Tasks to carry out.
1 - Name every organization mentioned in the article below on UOB's growth forecast for Vietnam.
2 - Extend the article below on UOB's growth forecast for Vietnam, picking up after its final sentence.

==== Selected excerpt ====

Along with the 6% forecast for Q2, UOB maintains Vietnam’s annual growth forecast at 6% for the year.
Singapore-based United Overseas Bank (UOB) forecasts that Vietnam's GDP will grow by 6% in the second quarter, reflecting the positive trajectory of the country's economic growth.
Electronics production at 4P Company in Hung Yen Province. Photo: Pham Kien/The Hanoi Times |
This forecast is based on data up to the end of May, indicating that domestic economic activities are progressing well, with strong performance in exports and Foreign Direct Investment (FDI), noted the bank.
In its latest report, UOB pointed out that one of the key indicators supporting this forecast is last month's Purchasing Managers' Index (PMI), which reached 50.3 according to a survey by S&P Global. This marks the fourth increase in five months, pointing to sustained growth momentum. Additionally, the Industrial Production Index (IIP) rose by 6.8% in the first five months of the year compared to the same period in 2023, as reported by the General Statistics Office.
Exports also posted double-digit growth last month. Since the beginning of the year, FDI has increased by 7.8% compared to the same period last year, reaching US$8.3 billion, the fastest five-month growth since 2018.
"This indicates that investors continue to have confidence in Vietnam's political environment and its competitiveness," stated the UOB.
The Singaporean bank pointed out that domestic economic activities are on the right track, with total retail sales of goods and consumer services revenue continuing to improve. This growth is supported by the hospitality, accommodation, and tourism sectors.

==== Data below ====

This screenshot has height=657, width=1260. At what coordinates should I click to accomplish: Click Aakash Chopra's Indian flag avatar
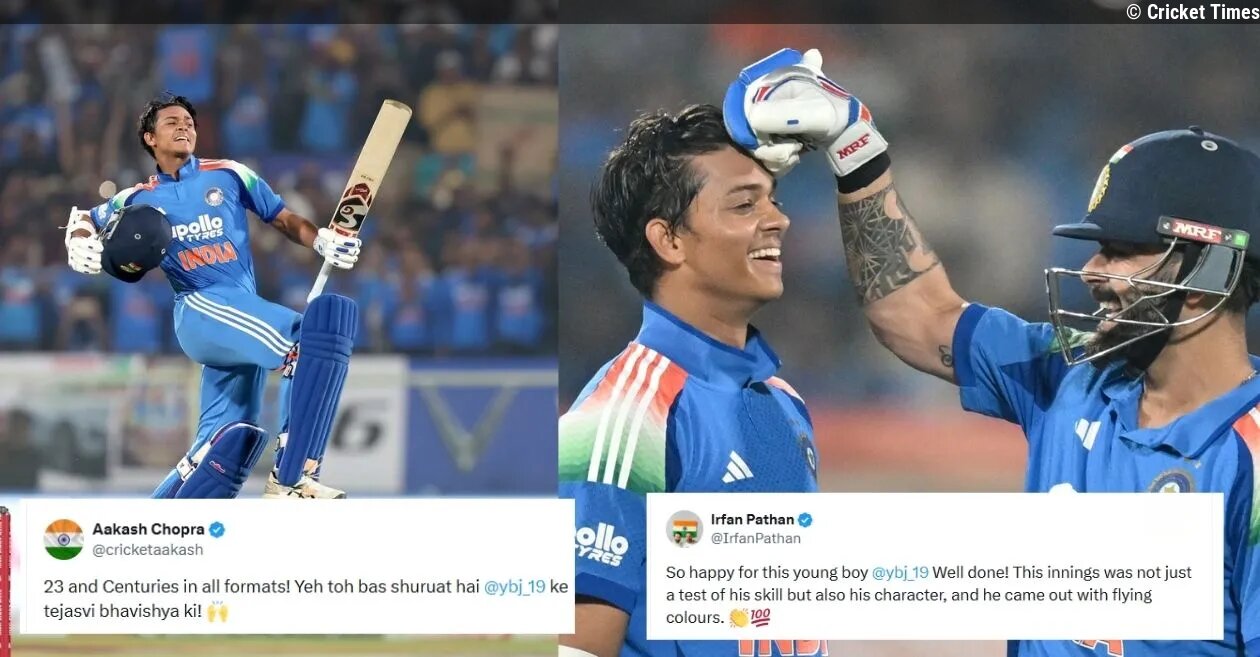tap(64, 539)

====

Set of answers.
1 - United Overseas Bank (UOB), 4P Company, The Hanoi Times, S&P Global, General Statistics Office

2 -
In Q1, Vietnam's economy grew by 5.66%. Along with the 6% forecast for Q2, UOB maintains Vietnam’s annual growth forecast at 6%, aligning with the Government’s target range of 6-6.5%.
The bank expects the State Bank of Vietnam to keep its key policy interest rates unchanged for the rest of the year. This decision aims to balance a stable domestic economic recovery, moderate inflationary pressures, and exchange rate conditions.
In Q2, the Vietnamese dong (VND) was affected by the strength of the US dollar, trading at a record low of nearly VND25,500 per US$. However, UOB believes that the VND could recover in the latter half of the year as the pressure from the US$ eases, particularly with the anticipated rate cuts by the US Federal Reserve in September.
Additionally, the VND could benefit from the recovery of the Chinese yuan over the next six months as China's economy shows clearer signs of stabilization. Therefore, UOB forecasts the USD/VND exchange rate at VND25,200 in Q3 and VND25,000 in Q4.